We are witnessing in our day the birth of a new age, with a new structure of freedom and justice.... Now the fact that this new age is emerging reveals something basic about the universe. It tells us something about the core and heartbeat of the cosmos.

For many people today, the view that freedom, justice and brotherhood sound out of the “heartbeat of the cosmos” strikes a resounding chord, also in relation to the natural environment. Social activism, environmental activism and attaining a consciousness that allows us to become attuned to this heartbeat then become three sides of the same striving.

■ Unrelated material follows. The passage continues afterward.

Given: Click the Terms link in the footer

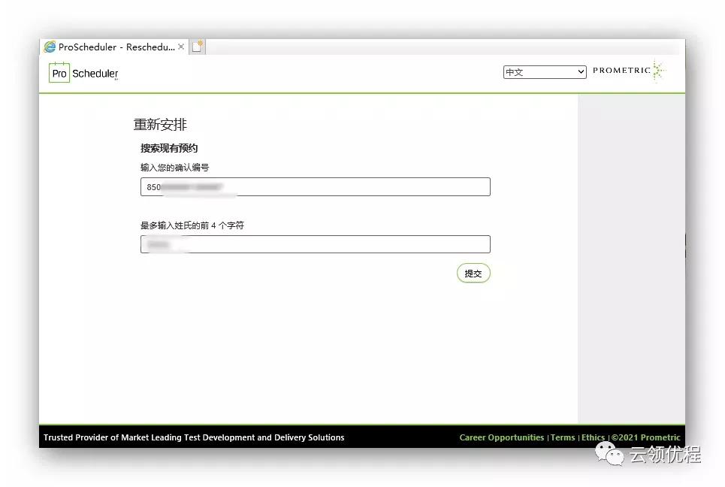Looking at the screenshot, I should click(x=562, y=437).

Since this striving often looks to King’s (and Gandhi’s) non-violent methods, the question then becomes: what faculties do we need to develop, that can provide the foundations for a non-violent, sisterly relation to others, so we can hear and understand them as a living, human individuals, so our actions can harmonize with them, rather than violate them? Likewise in our relation to humanity as a whole, to nature and the universe. In the natural domain, we call this approach ecological, a term we can also apply in this broader context. King very consciously developed an “ecological” world-view of this kind, one that enabled him to hear and act in harmony with the deeper realities and requirements of his time.

Just as the band-aid will be counterproductive without the radical surgery, so will the latter be without the real healing provided by a true brotherhood, rooted in the ability to hear what resounds from the “heartbeat of the cosmos.” As we undertake this individually challenging journey, this deeper undercurrent of King’s life—rooted in his “ecological” world-view—will, ever and again, be a beacon for us; so fundamental to who he was, it infused everything he spoke, taught and did. In addition, we’ll be guided by Rachel Carson as we turn to nature, and by Oliver Sacks with the individual. It was also through Sacks that I found the essential tool— the story—that we’re going to need to understand and develop brotherhood. That’s the topic of Chapter 1.

September 11th was a wake-up call to our humanity. Failing to heed it will surely doom us to a dire harvest of inhumanity, of which that day was but a foretaste. And heed it we must if we are to rededicate ourselves to our unfinished task of freedom, so those who died on that tragic morning shall not have died in vain—so the sacrifice they consummated can become fruitful for humanity.


[i]   Wall Street Journal, Op-Ed article entitled A New Marshall Plan by Albert R. Hunt, December 20, 2001 , page A17.

[ii]   King, Martin Luther, Jr., A Testament of Hope, New York, HarperSanFrancisco, 1991. Page 269.